The narrator in this novel is Jesse Barker, a journalist who gets finagled into joining a scheme to smuggle some paintings out of France following World War II and sell them to a Mexican general Barker happens to know. Most of the book takes place in the Mexican mountain town of Hidalgo, and Phillips paints a very vivid picture of this setting. As anybody who has read very much in this field will expect, the plot falls apart and becomes a maze of double-crosses, and of course there’s a beautiful woman involved, and Barker gets hit on the head and knocked out several times. Plus you get a colorfully eccentric (and really evil) villain, Mexican wrestlers, spooky scenes set in graveyards, and a considerable amount of action.

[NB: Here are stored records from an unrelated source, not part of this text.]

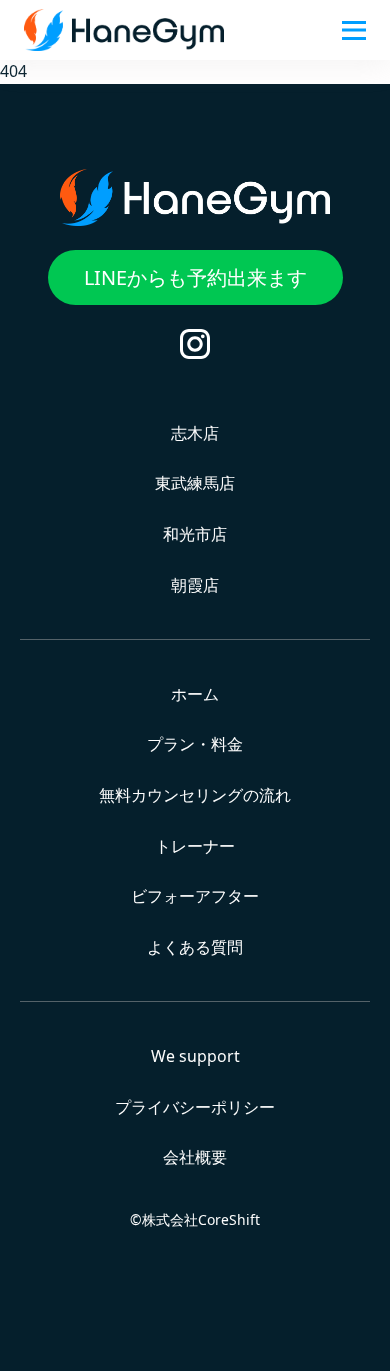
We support (195, 1056)
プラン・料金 (195, 744)
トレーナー (195, 846)
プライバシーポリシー (195, 1107)
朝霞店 (195, 585)
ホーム (195, 694)
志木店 (195, 433)
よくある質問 (195, 947)
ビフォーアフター (195, 896)
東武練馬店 (195, 483)
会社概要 (195, 1157)
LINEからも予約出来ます (195, 277)
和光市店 (195, 534)
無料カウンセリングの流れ (195, 795)
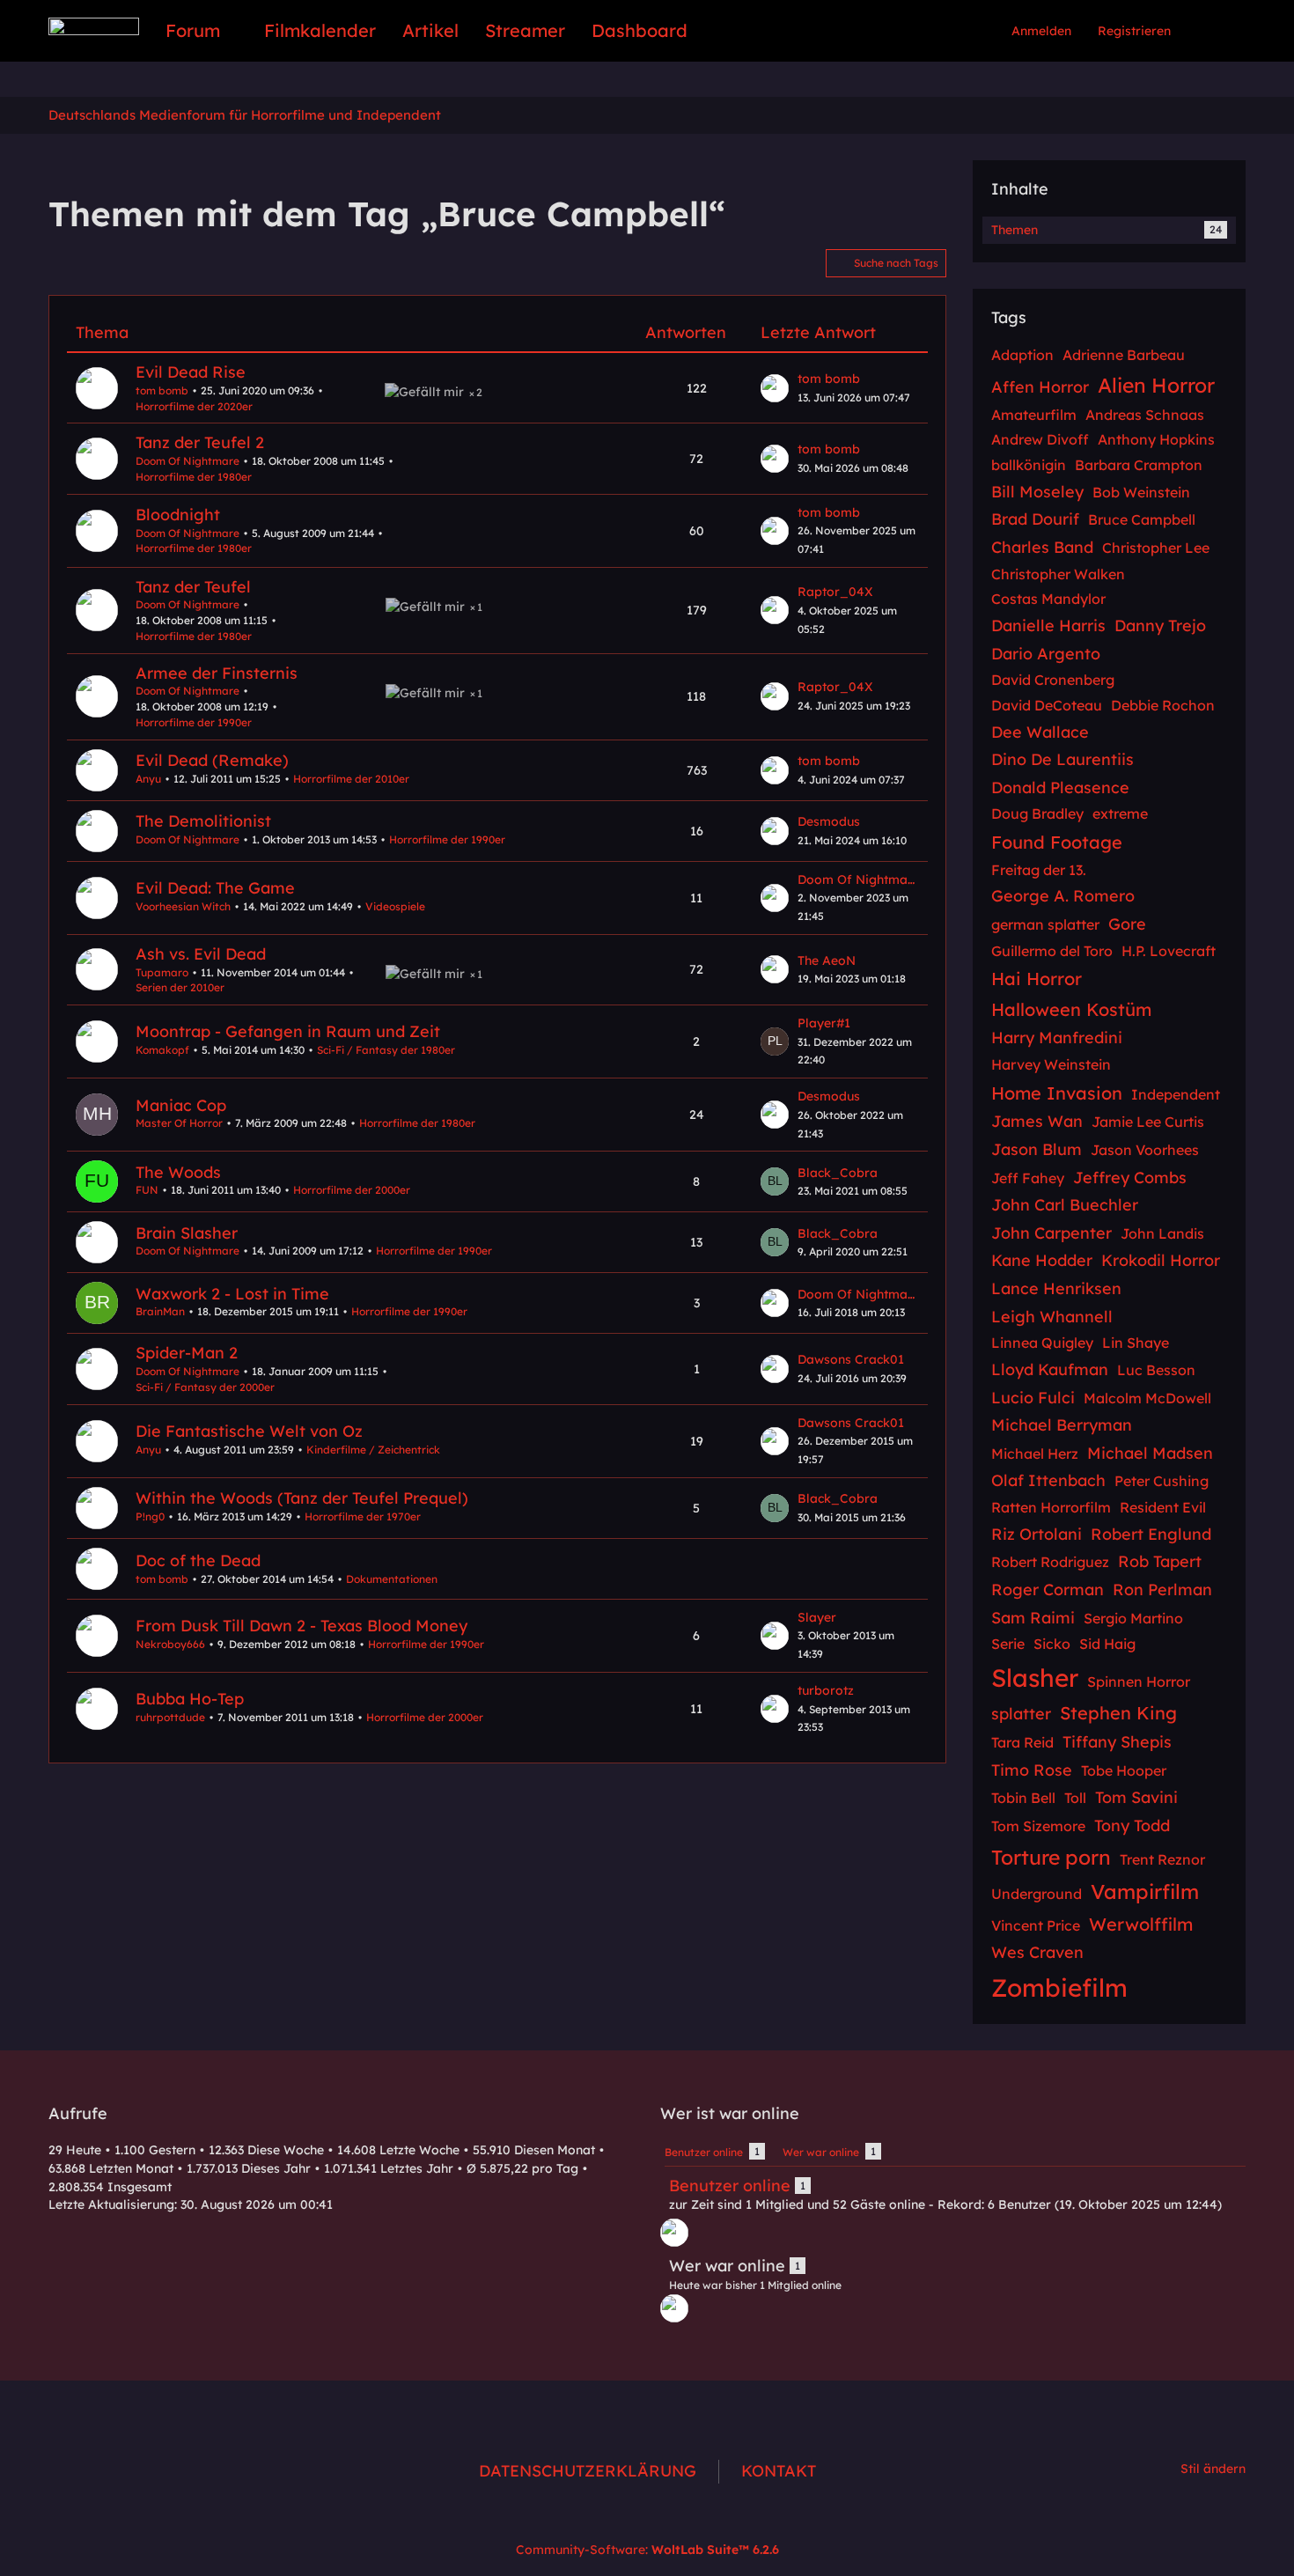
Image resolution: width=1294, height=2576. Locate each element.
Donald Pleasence (1060, 787)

I’ve always liked Phillips’ novels about espionage agent Joe Gall, which he wrote under the name Philip Atlee, although the plots in them sometimes get so complicated that I can’t keep up with them. I also really like his early novel PAGODA, which introduces Joe Gall when Gall was still a pilot, rather than a spy. SUITABLE FOR FRAMING is a little lighter weight than those books but shares many of their virtues: crisp prose, good descriptions, and hardboiled action. One thing that annoyed me was Phillips’ habit of paraphrasing what his characters are saying, rather than just quoting the dialogue, but I sort of got used to that technique after a while. As a rule, though, I don’t like that. I liked the book overall, though, and I think if you’ve read and enjoyed Phillips’ other novels, you’ll enjoy this one, too. It would be a natural for Hard Case Crime to reprint. It reminded me quite a bit of David Dodge’s PLUNDER OF THE SUN.